O fato de Levitt-Gordon ser americano praticamente não influência no resultado final de sua performance no filme, já que o ator é fluente na língua francesa e capricha num sotaque convincente. Com muita habilidade e carisma de sobra ele transmite autenticidade na pele de um francês que saiu de casa de jovem para seguir seu sonho de ser equilibrista. Em Paris, se torna artista de rua, fazendo apresentações. É na rua que ele conhece e se encanta por Annie Allix (Charlotte Le Bon), uma cantora que se apresenta à voz e violão em troca de alguns caraminguás.

Os dois se tornam namorados e Annie o ajuda a concretizar seu sonho de atravessar as Torres Gêmeas, ideia alimentada desde que Petit era adolescente e soube da construção do World Trade Center através de um jornal, que já anunciava que elas seriam a edificação mais alta do mundo, com mais de 400 metros de altura e 110 andares. Antes, porém, o jovem se prepara adquirindo as técnicas de equilibrismo com Papa Rudy (Bem Kingsley), tcheco radicado na França e dono de uma pequena companhia de circo.

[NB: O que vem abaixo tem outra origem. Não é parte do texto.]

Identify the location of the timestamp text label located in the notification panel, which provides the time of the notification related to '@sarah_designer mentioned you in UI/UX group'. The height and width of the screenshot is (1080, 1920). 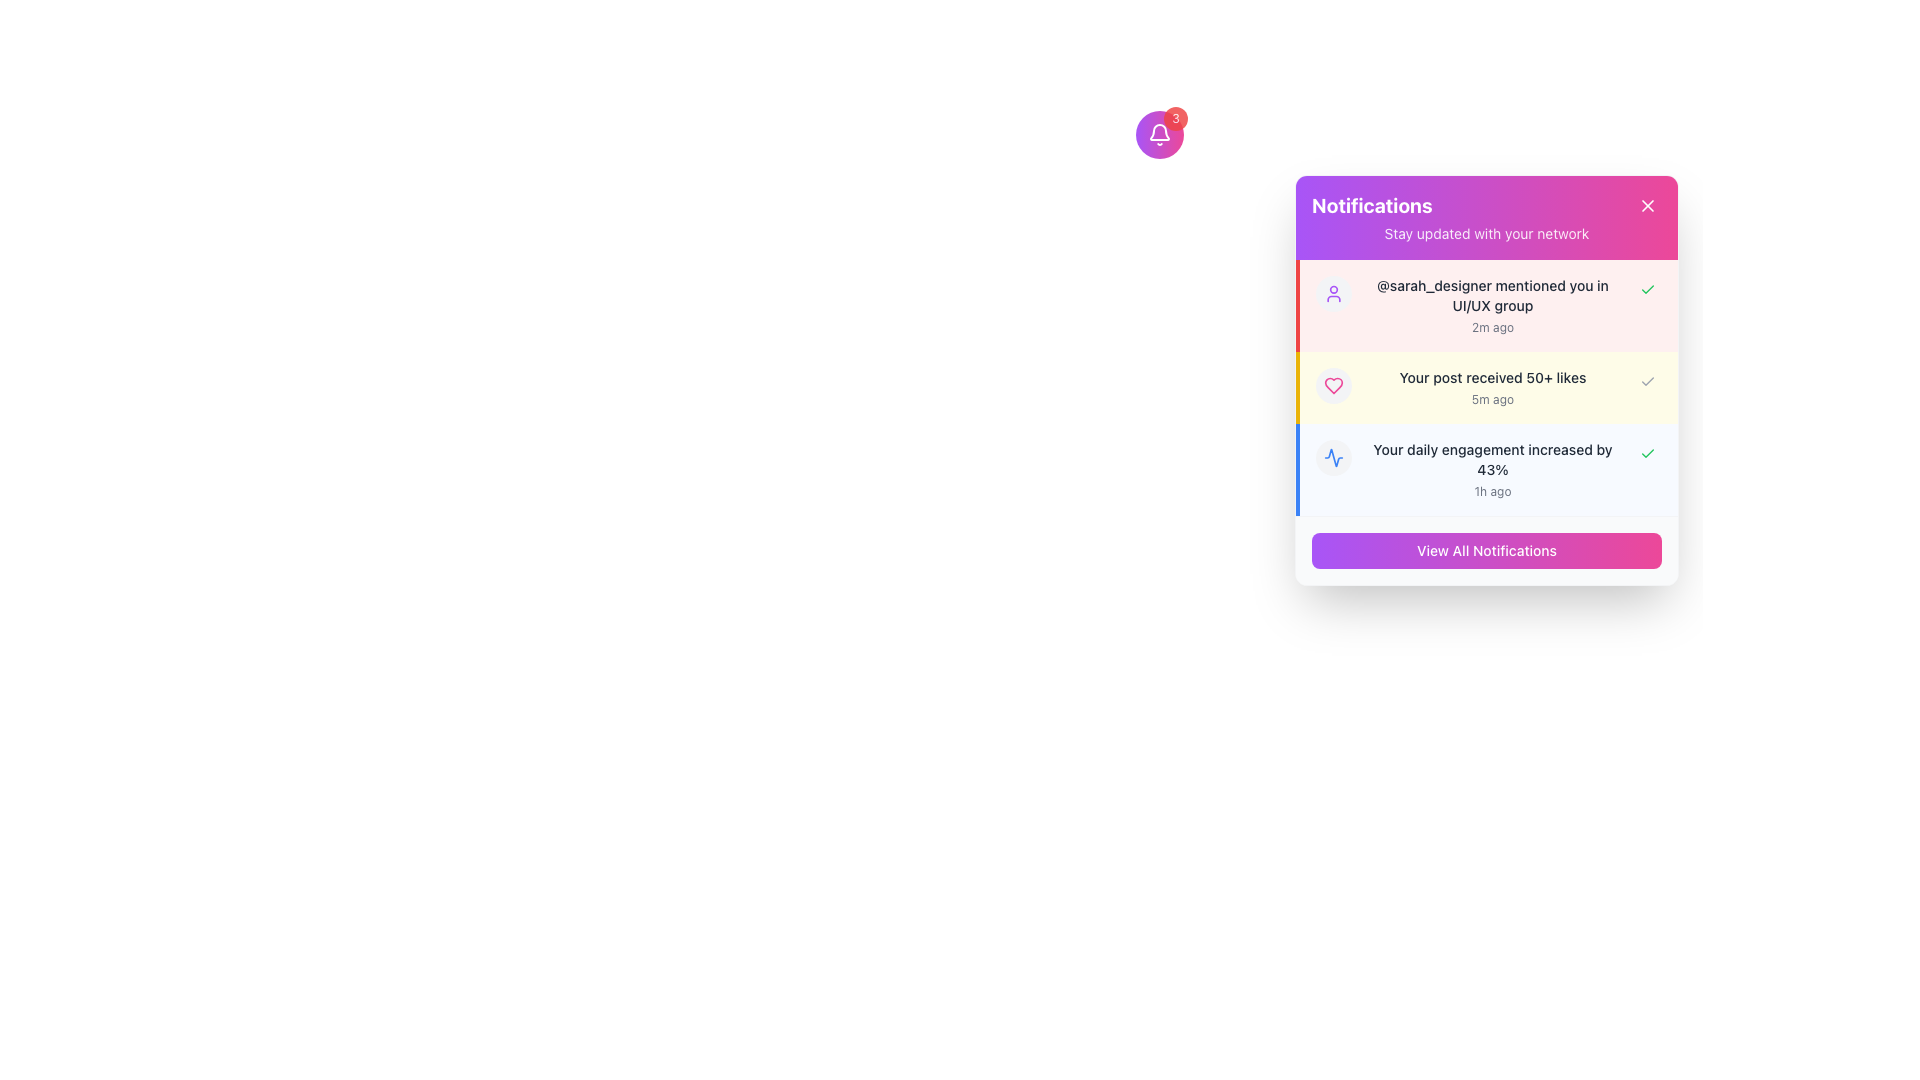
(1492, 326). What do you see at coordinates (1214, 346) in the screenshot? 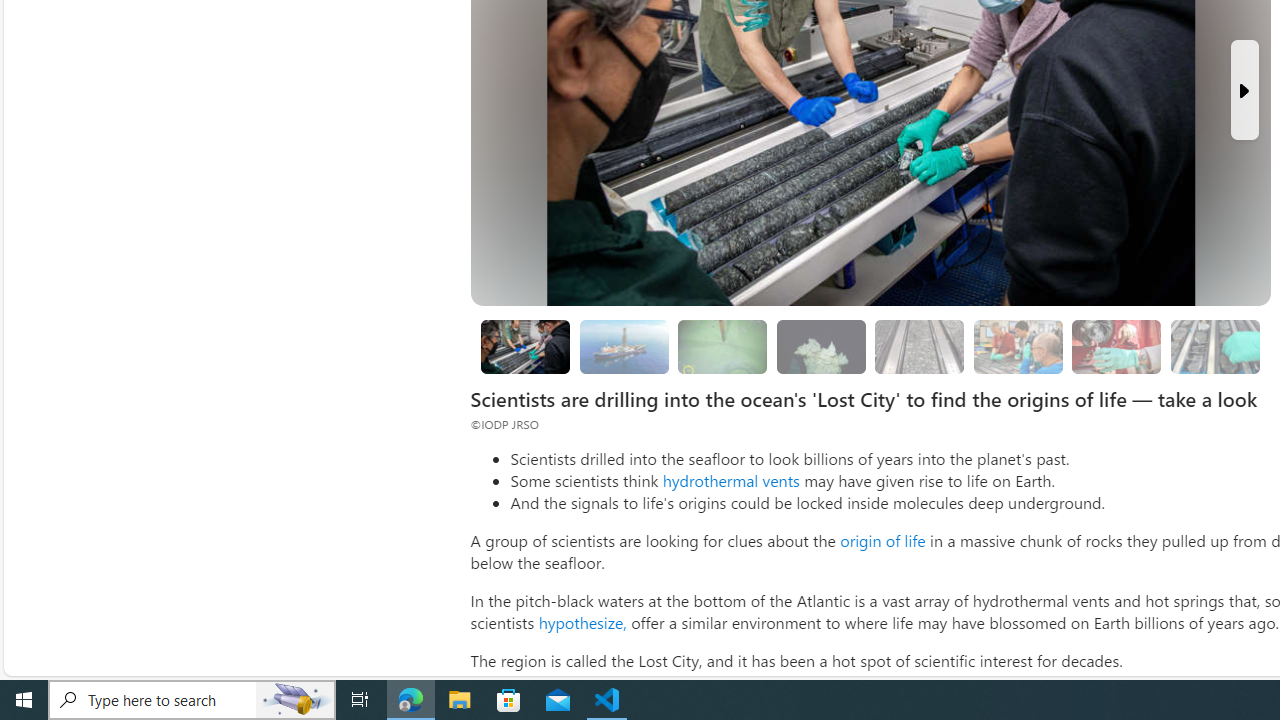
I see `'Researchers are still studying the samples'` at bounding box center [1214, 346].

Philippe Petit faria ainda duas façanhas notáveis antes de realizar seu maior feito maior: atravessou as cúpulas da Catedral de Notre-Dame, em Paris, e as torres que ladeiam a ponte de Harbor Bridge, em Sidney (Austrália). Da sua ideia inicial até a travessia propriamente dita foram seis anos. Petit contara com o auxílio de um grupo de amigos que o ajudou a planejar e executar seu intento.

No filme, além da namorada Annie Allix e do seu mestre Papa Rudy, aparecem Jean-Louis (Clément Sibony), o fotógrafo oficial de suas peripécias e seu fiel escudeiro, Albert (Ben Schwartz) professor de matemática que ironicamente morre de medo de altura, Barry Greenhouse (Steve Valentine), um hippie americano e Jean-Pierre (James Badge Dale), francês radicado nos EUA. Esses são os integrantes da equipe que dá suporte ao equilibrista para que ele realize seu sonho – um grupo bastante heterogêneo.

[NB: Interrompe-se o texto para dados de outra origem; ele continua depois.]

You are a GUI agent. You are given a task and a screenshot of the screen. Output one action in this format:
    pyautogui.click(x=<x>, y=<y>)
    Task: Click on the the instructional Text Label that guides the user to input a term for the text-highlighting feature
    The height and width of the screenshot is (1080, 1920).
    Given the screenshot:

Ao construir a narrativa do filme num formato de fábula permeada de aspectos realistas o diretor apresenta uma espécie de épico repleto de adrenalina, mas também bastante espirituoso. O humor é um dos pontos fortes do filme e ajuda a trazer uns respiros ao enredo, que oscila entre o fantasioso, uma pequena dose de melodrama e o frenesi da empreitada da qual a obra se baseia.

A opção pelo 3D se mostrou mais-que-acertada. Os ângulos de visão proporcionados por esse recurso colocam o espectador bem próximo de Petit e seus equilibrismos insanos – ora se tem a impressão de se estar ao seu lado, ora de ser o próprio a se equilibrar num cabo a uma altura abissal.

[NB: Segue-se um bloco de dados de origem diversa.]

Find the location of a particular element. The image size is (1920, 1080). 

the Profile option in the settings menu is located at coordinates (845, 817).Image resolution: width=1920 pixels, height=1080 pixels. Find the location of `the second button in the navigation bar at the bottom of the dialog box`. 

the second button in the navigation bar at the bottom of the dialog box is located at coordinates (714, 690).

As cenas em que ele atravessa as Torres Gêmeas, em que se equilibra e faz movimentos inacreditáveis sob um cabo de aço, repetindo a travessia diversas vezes enquanto a polícia tenta detê-lo – e prendê-lo – e a atenção das pessoas na rua e dos veículos de mídia está em sua direção, é um dos momentos mais tensos e delirantes do cinema moderno. Tira o fôlego do espectador e provoca vertigem, tamanha é a sensação de realidade ampliada que a projeção transmite.

Tudo isso seria simplesmente inacreditável se não fosse uma história verdadeira, contada na forma de uma fábula estilizada. O caso já foi tema do documentário O Equilibrista (EUA, 2008. Direção: James Marsh), vencedor do Oscar na categoria. Aqui, porém, temos uma narrativa romantizada e um tanto ufanista, o que compromete em parte o resultado final mas abre uma janela de encanto que envolve e sensibiliza a quem assiste ao filme.

Não há imagens de arquivo tampouco menção aos atentados terroristas de 11 de setembro de 2001. Também não se vê antes dos créditos finais os clássicos letreiros explicando factualmente o que aconteceu depois com Petit e com as torres. O que se vê retratada é uma exaltação a ousadia e ao sonho de um jovem homem que entrou para a história.

A imagem que fica é da coragem e do esforço dele e da grandeza das torres como imponente monumento da civilização moderna. As duas ousadias – a da arquitetura e a da persistência do indivíduo – que se unem e se cristalizam num quadro épico e lúdico. Um belo registro emocional que remete a outros significados e consegue mudar o enfoque de um lugar ao mesmo tempo em que mata as saudades e deixa um ar nostálgico, mas feliz. Consegue, então, ter êxito na sua proposta.